Daniel Luggen: Der Strombedarf von Zermatt wird grösstenteils mit Wasserkraft gedeckt. Zermatt ist zudem autofrei, im Dorf sind nur elektrische Transportmittel unterwegs. Die grosse Mehrheit der Zermatt-Besucherinnen und -Besucher reist mit den öffentlichen Verkehrsmitteln an. Für die Anreise per Auto unterstützen wir die E-Mobilität. Die Gornergratbahn gewinnt bei der Talfahrt die Hälfte des Stroms zurück und Zermatt Bergbahnen nutzt zunehmend Solarstrom. Auch von den Eventveranstaltern verlangen wir nachhaltiges Denken.

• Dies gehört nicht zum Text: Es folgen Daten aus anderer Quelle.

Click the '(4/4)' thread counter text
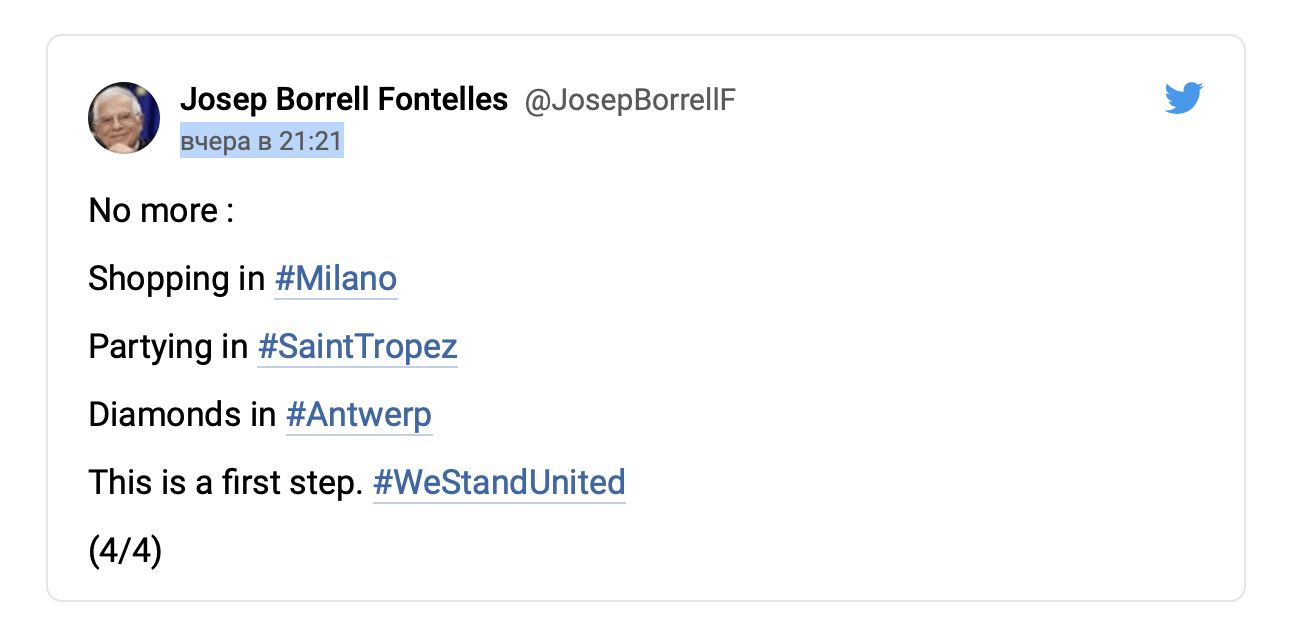This screenshot has width=1290, height=622. coord(125,551)
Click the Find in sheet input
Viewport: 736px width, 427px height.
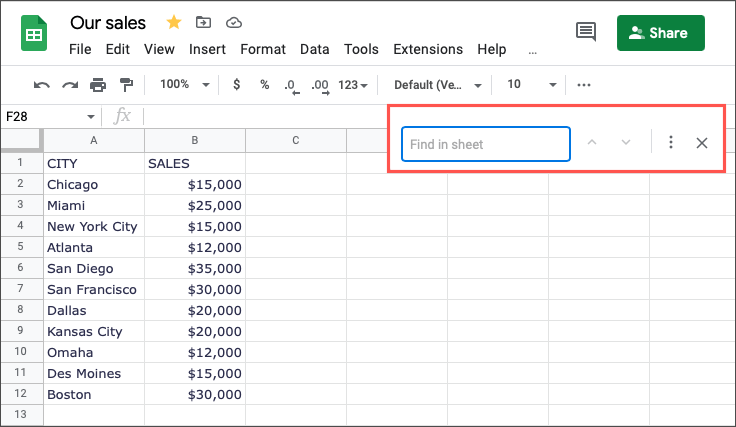coord(485,144)
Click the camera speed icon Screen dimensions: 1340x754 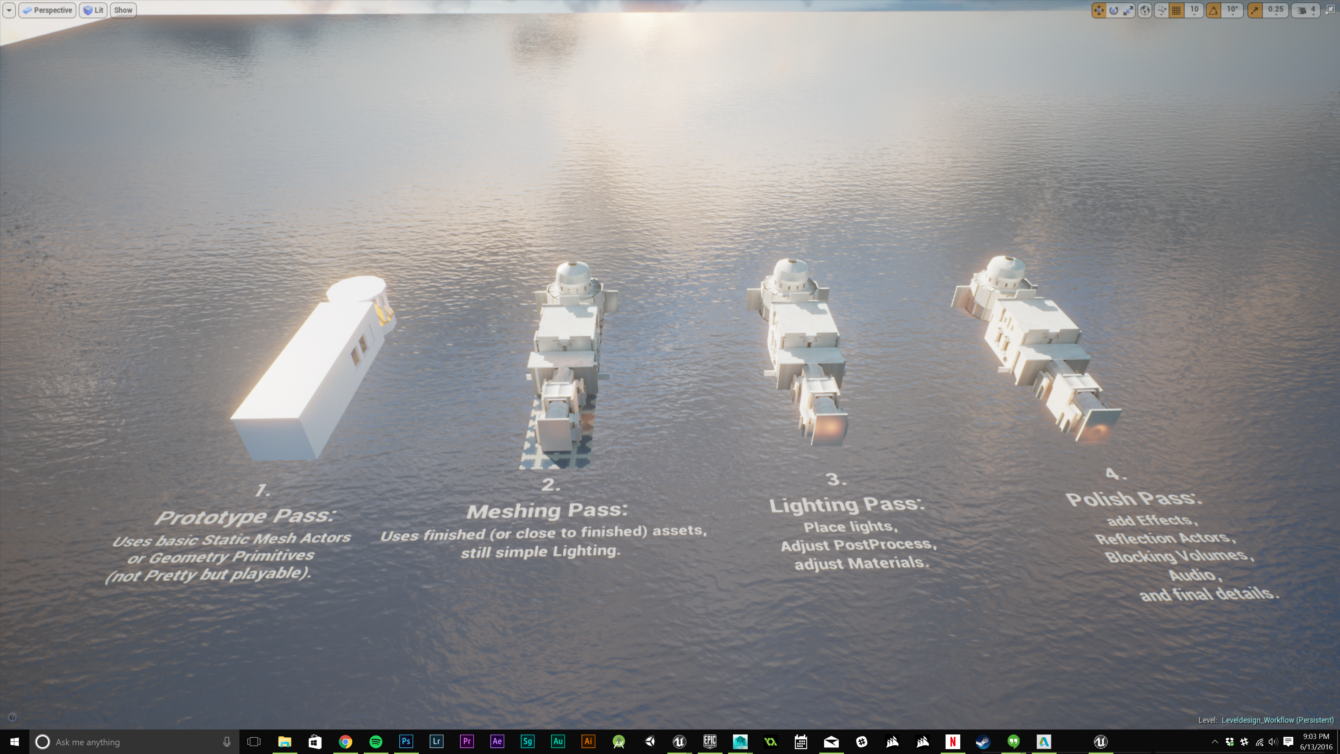tap(1301, 9)
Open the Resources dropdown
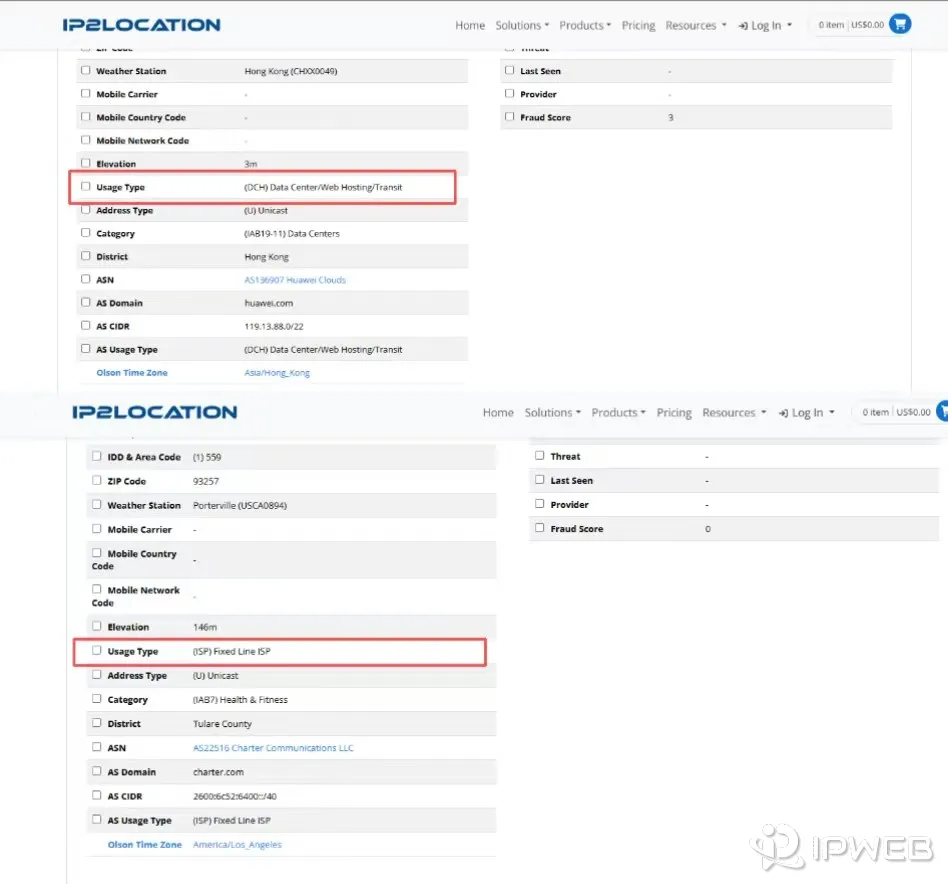 (x=690, y=25)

Was uns zum Festival «Zermatt Unplugged» bringt. Wie sieht es hier aus mit der Nachhaltigkeit?
Das Festival nutzt denselben Ökostrom wie Zermatt – also den grössten Teil aus erneuerbaren Quellen und fürs Festival extra mit Ökostrom zertifiziert. Auch haben wir ein innovatives Abfallkonzept mit Mülltrennung und einer Biogasanlage vor Ort zur Energiegewinnung. Zudem kommt nur Mehrweggeschirr zum Einsatz.
Auf dem Gelände sind auch Photovoltaik-Anlagen zu sehen.
Die Photovoltaik-Anlage der BKW im Taste Village wird bereits vor dem Festival installiert und produziert auch noch bis zum Abbau einige Tage nach dem Festival Sonnenenergie. Wieviel Strom generiert wird, zeigt eine Anzeige auf dem Festivalgelände. Die gewonnene Energie wird ins Netz gespiesen. Ein Festival allein mit Solarstrom zu versorgen, wäre nur schwer möglich. Jedoch profitiert das Festival durch das Netz von der Sonnenenergie. Beim BKW-Stand im Taste Village können Festivalgäste sogar für auf einem E-Piano mit Sonnenstrom musizieren!